Memorandums prepared by attorneys (it is important to remember that memorandums are arguments in the law. It is almost never a black-and-white issue. Some arguments consist of the below:
Issue: Whether modifying an agreed upon parenting plan is appropriate where the plan does not include a specific time sharing schedule after the child is no longer a newborn.
The marriage settlement agreement in question includes the following language regarding time sharing between the parties. “The husband shall have liberal visitation, at his convenience, while the child is a newborn. He shall travel to New York to exercise such visitation, and the parties have made a separate agreement regarding child support to facilitate such travel.” At the time the parties entered into this agreement, the child was less than two months old. The agreement also grants the parties shared parental responsibility and it includes the following language, “Each recognizes that the other parent has a right to share and fully participate in all matters pertaining to the child,” and “each parent also accepts the right of the child to frequent and continuing contact with both parents, and the child’s right to interact frequently on a normal basis.” Despite this language permitting “liberal visitation” and the award of shared parental responsibility, former husband is rarely permitted to see his son, and nine years later, has no specifically allocated time sharing. This original marital settlement agreement was not done by one of our attorneys, attorneys at our firm would have never allowed a client to sign something that does not give him specific days. We were hired to try to fix this.
The issue before the court is whether the marital settlement agreement and parenting plans should now be modified to specify a time sharing arrangement for the two parties. Florida courts have consistently applied the “substantial change” test to such modification questions. In this case, it may seem that the grounds for modification are weak, as the child growing out of infancy is the primary change. However, the court does not have to apply the “substantial change” test to the instant case. The court should first consider the purpose and the spirit of the law. In 2015, the Fourth District Court of Appeals relied upon the intent of the substantial change test in deciding whether to apply it to the parties in Chamberlain v. Eisinger. Demonstrating to the court that there has been a sufficient substantial change in circumstances places an “extraordinary burden” on the parties seeking to modify the custody order. This high burden is intended to preclude parties to a dissolution from continually disrupting the lives of children by initiating repeated custody disputes.

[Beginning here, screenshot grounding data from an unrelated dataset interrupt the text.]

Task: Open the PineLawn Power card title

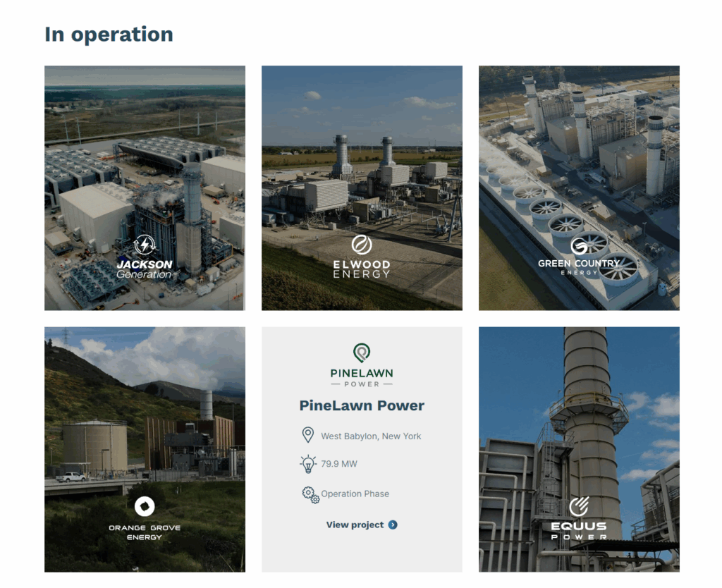Action: point(362,405)
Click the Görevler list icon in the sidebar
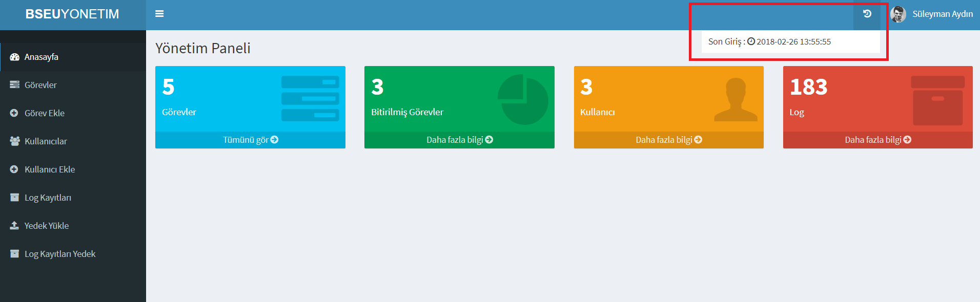Screen dimensions: 980x302 point(14,85)
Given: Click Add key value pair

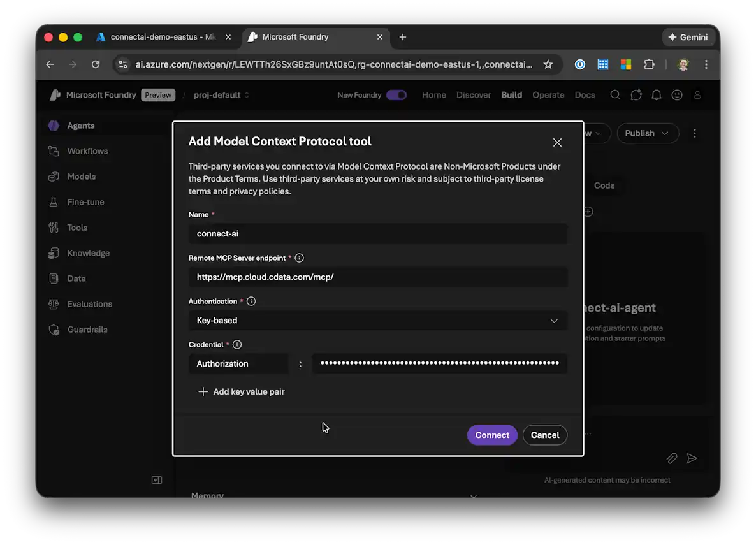Looking at the screenshot, I should [x=242, y=392].
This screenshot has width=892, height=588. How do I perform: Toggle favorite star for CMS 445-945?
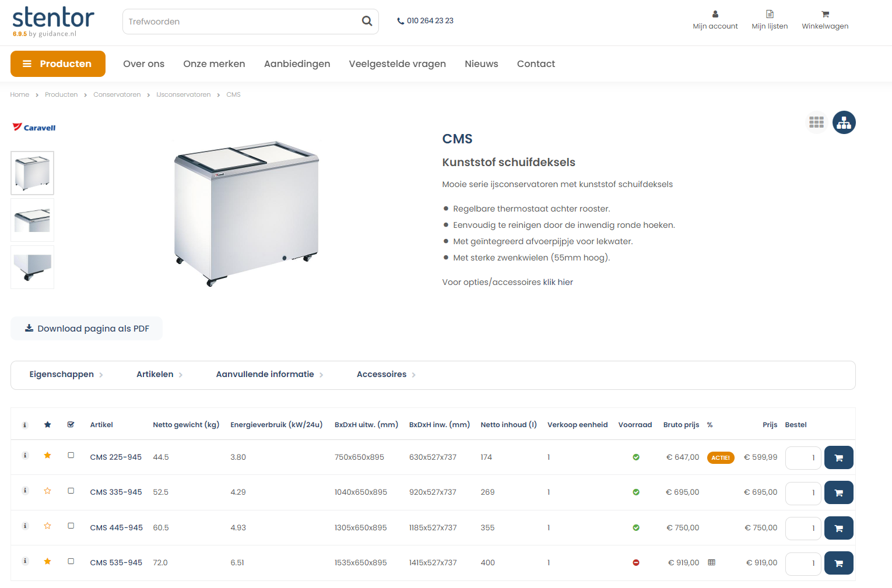pos(48,526)
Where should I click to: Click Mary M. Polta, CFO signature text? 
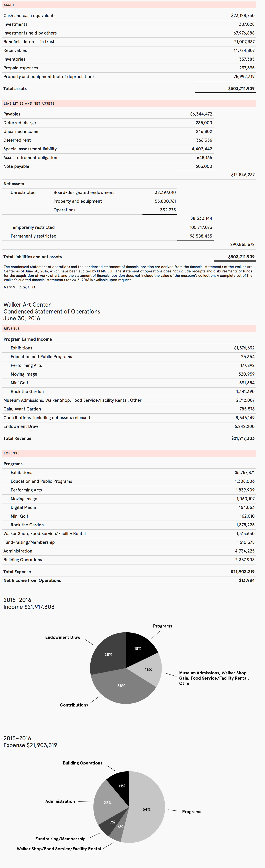pyautogui.click(x=19, y=287)
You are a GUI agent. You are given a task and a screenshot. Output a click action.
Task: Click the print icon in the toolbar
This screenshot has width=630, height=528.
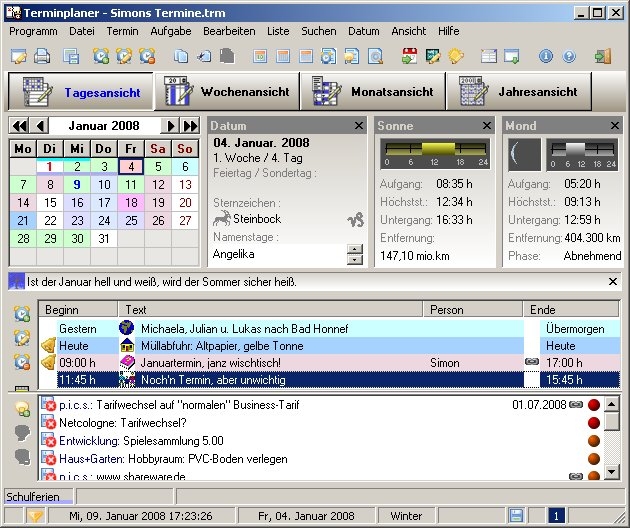pos(42,56)
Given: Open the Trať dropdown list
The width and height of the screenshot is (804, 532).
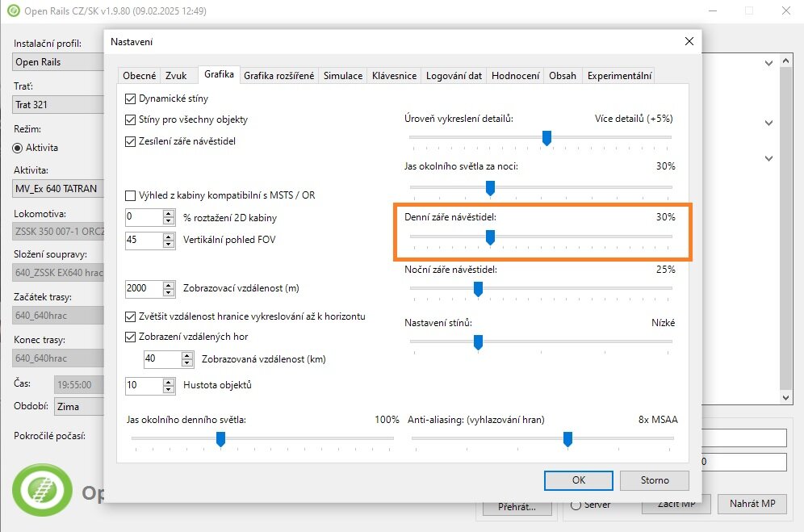Looking at the screenshot, I should point(57,105).
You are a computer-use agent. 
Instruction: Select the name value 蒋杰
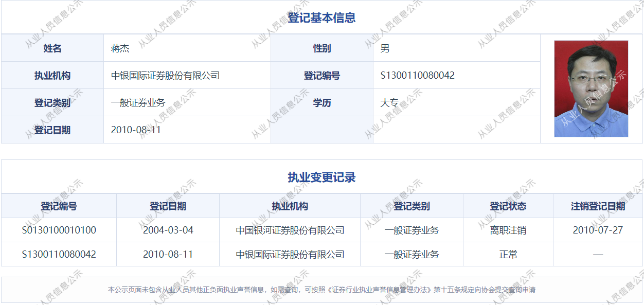coord(120,48)
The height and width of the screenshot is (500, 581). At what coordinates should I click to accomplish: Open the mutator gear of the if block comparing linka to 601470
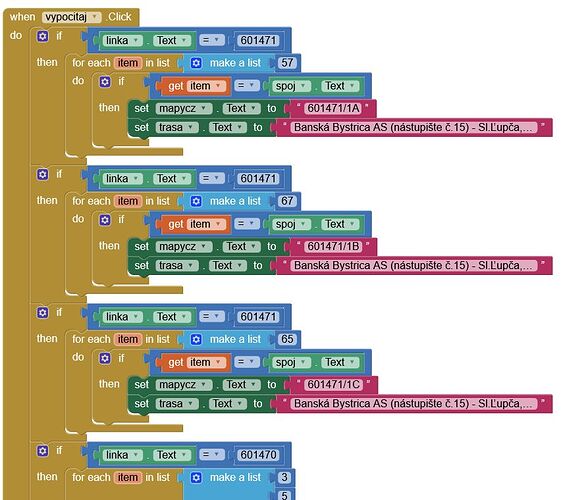click(x=43, y=451)
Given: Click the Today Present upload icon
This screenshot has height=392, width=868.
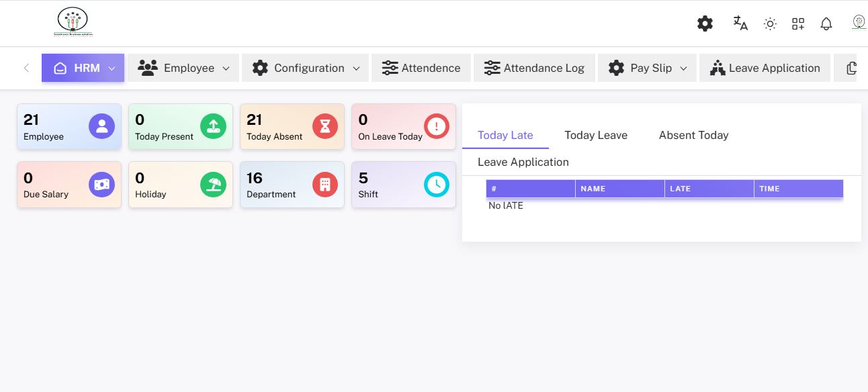Looking at the screenshot, I should (213, 126).
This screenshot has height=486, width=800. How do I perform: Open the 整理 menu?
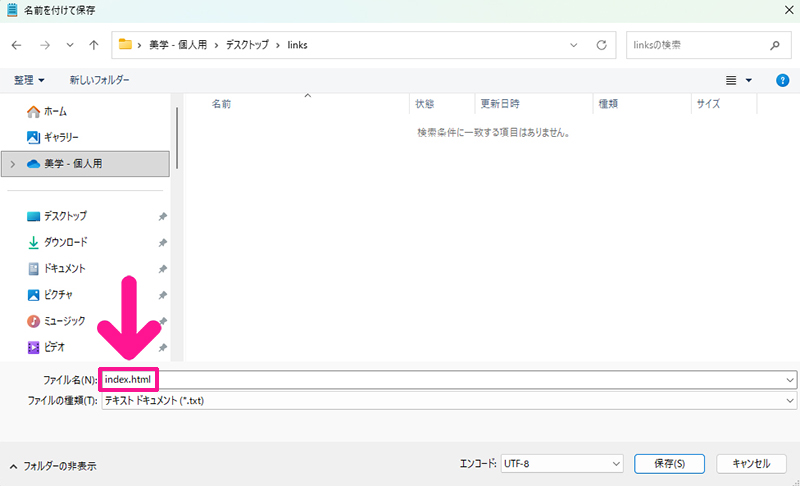click(x=29, y=79)
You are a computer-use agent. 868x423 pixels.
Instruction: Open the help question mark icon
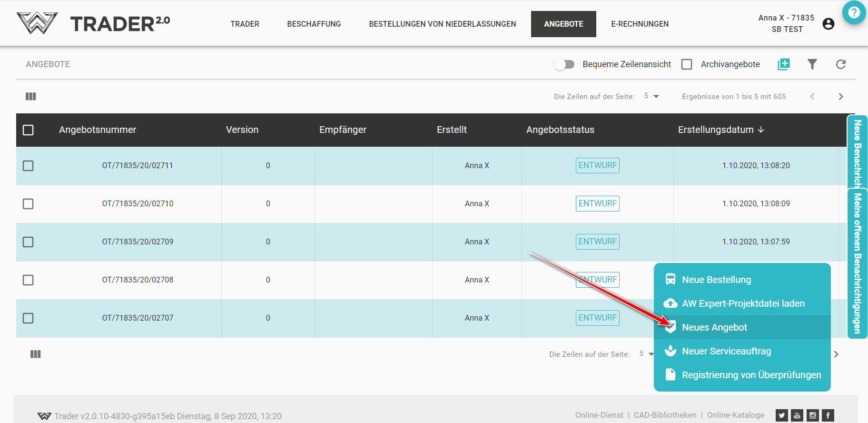[x=854, y=12]
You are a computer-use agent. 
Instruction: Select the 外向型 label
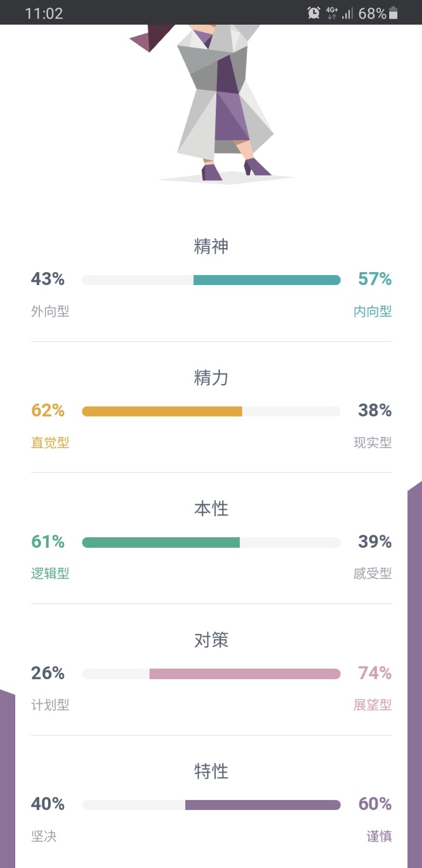point(50,311)
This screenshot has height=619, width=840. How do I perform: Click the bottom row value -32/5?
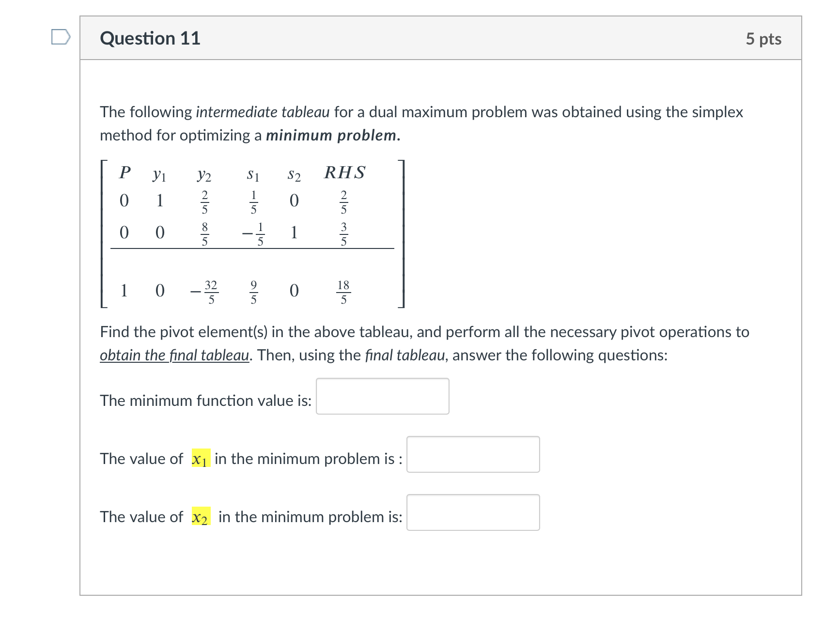pyautogui.click(x=205, y=291)
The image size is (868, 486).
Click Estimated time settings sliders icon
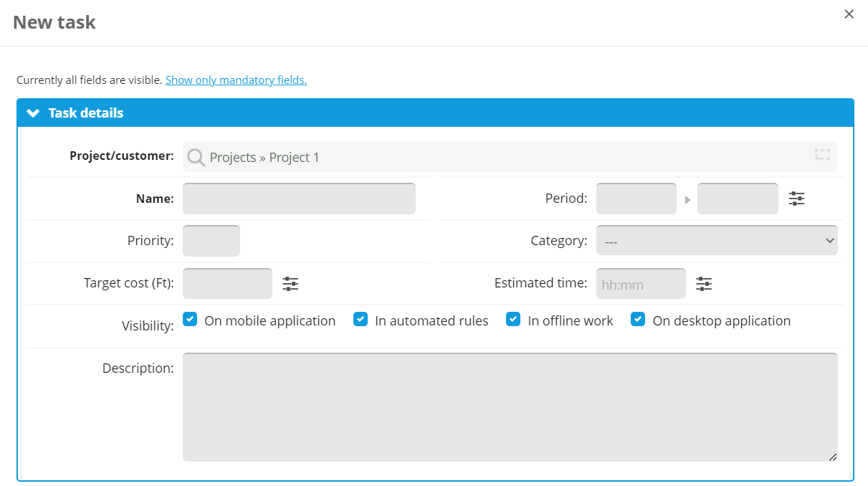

While there is certainly a high burden, it “should not preclude legitimate review in the best interest of the child where there have been significant changes effecting the well being of the child, especially when the change of circumstances has occurred over a substantial period of time.”
In the instant case, the parties have not “continually disrupted” the child’s life with ongoing litigation. The former husband is only now initiating legal action after nine years of former wife employing tactics to prevent him from exercising his “liberal visitation.” Given the circumstances in this case it is in the best interest of the child to have a regular schedule of time sharing with both parents.
In the alternative, if the court disagrees or does not consider nine years to be a substantial period of time, “the first prong of the two-part substantial change test for modification of child custody can alternatively be met by demonstrating material facts concerning the welfare of the child that the court did not know at the time the decree was entered.” The marital settlement agreement/parenting plan in this case is far too vague, and lacks vital details which are necessary to assist the parties co-parent for the next 18 years. It is unreasonable to believe the parties could have created an 18-year parenting plan when they had only been parents for two months. While the agreement is lacking, the intent of the parties to share parental responsibility is very apparent. To hold them to this agreement without allowing for modification, would only be denying him equitable relief, it denies him a constitutional right to parent.
The Florida Supreme Court has held that, “it is well settled that a parent has a legal right to enjoy the custody and companionship of her or his minor children, unless clear and convincing evidence shows that such custody will be detrimental to the child’s welfare.”
The right of the natural parent is also recognized by the United States Supreme Court, which has stated that a parent’s desire for and right to the companionship, care, custody, and management of his or her children is an important interest that “undeniably warrants deference and, absent a powerful countervailing interest, protection.” Former husband in this case, did not enter into an agreement to give away this sacred right. It is clear from the language of the agreement that he was going to be a part of the child’s life from afar, as the parties agreed the child could be raise in New York. However, it is also clear that he wanted to be an active and involved parent. A substantial amount of time has passed since the agreement was entered, however, this child has at least nine years of minority remaining.
Denying this family the opportunity to create a unique, specific parenting plan that fits their needs is not abiding by the spirit of Florida law. In creating the presumption for shared parental responsibility and creating time sharing laws, the legislature has tried to encourage positive co-parenting in dissolution cases. Strictly applying the “substantial change” test without considering the best interest of this child which have considerably changed in the nine years since the agreement was entered could not achieve justice. Such an interpretation of the law only denies this young child a real relationship with his father, based on an agreement which clearly indicates no one intended to be final. Based on the law outlined above and these circumstances, the court should modify the marital settlement agreement.